# what is the best router to buy at best buy?



## sweetlady (Aug 13, 2003)

i'm going to be getting a free $150 gc from best buy, and i have 2 computers in my house hold, and i need to buy a router so that both computers can run off of it because my cable bill is too high. i just want to know what is the best router to buy at best buy thats not over atleast 100 dollars because i would like to buy something else with my gc besides the router. thank you!!!!


----------



## Terrister (Apr 18, 2005)

Do you need a wireless router or are the computers where they can bee coonnected by network cables?


----------



## sweetlady (Aug 13, 2003)

i had called charter communications and the man that i talked to said i need a regular router i'm guessing because i have 2 cable modems.


----------



## TheMatt (May 9, 2006)

Linksys, Netgear, and D-link all make good routers. You can get a standard Wireless G router for inexpensive that should work well. I am using an old Linksys Wireless B router that still works fine. 

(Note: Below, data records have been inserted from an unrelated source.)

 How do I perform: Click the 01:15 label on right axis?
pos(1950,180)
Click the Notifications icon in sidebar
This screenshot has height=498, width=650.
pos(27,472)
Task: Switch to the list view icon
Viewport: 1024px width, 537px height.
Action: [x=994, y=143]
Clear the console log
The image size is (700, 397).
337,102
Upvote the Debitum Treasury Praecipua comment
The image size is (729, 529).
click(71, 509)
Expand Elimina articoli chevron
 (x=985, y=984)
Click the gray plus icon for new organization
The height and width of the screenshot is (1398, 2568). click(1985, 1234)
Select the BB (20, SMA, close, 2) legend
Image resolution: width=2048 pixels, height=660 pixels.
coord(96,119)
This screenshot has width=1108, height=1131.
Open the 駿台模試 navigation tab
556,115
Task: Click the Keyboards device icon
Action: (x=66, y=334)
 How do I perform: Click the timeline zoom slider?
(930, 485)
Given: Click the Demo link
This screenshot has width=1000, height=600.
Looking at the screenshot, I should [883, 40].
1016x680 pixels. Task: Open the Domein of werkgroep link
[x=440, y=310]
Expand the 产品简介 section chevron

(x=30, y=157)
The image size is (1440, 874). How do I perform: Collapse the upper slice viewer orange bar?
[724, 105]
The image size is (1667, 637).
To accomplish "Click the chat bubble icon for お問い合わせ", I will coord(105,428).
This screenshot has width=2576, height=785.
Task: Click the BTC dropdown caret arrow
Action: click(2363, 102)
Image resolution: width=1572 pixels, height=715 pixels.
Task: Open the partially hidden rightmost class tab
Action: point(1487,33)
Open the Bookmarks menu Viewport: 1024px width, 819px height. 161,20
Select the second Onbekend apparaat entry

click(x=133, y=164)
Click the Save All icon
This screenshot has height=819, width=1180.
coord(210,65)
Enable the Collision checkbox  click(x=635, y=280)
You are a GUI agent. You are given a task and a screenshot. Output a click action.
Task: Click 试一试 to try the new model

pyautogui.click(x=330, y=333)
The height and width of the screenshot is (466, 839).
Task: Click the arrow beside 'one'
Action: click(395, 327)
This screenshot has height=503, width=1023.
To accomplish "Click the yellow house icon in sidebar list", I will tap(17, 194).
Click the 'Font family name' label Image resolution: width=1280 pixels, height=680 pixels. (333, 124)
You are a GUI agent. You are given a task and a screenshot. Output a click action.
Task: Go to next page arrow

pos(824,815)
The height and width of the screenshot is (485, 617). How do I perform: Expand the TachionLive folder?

http://www.bestbuy.com/site/olspage.jsp?skuId=5250774&type=product&id=1051384663529


----------



## bruiser (Jul 30, 2005)

Why do you have 2 modems? Cable company rules? One modem and one router should handle the situation, unless you're forced to have 2 accounts.


----------



## sweetlady (Aug 13, 2003)

because i have two computers and no i don't have two accounts. i know thats what i should have one modem and one router.


----------



## ebackhus (Apr 21, 2005)

I personally recommend D-Link. Reliable, cheap, and easy to configure.


----------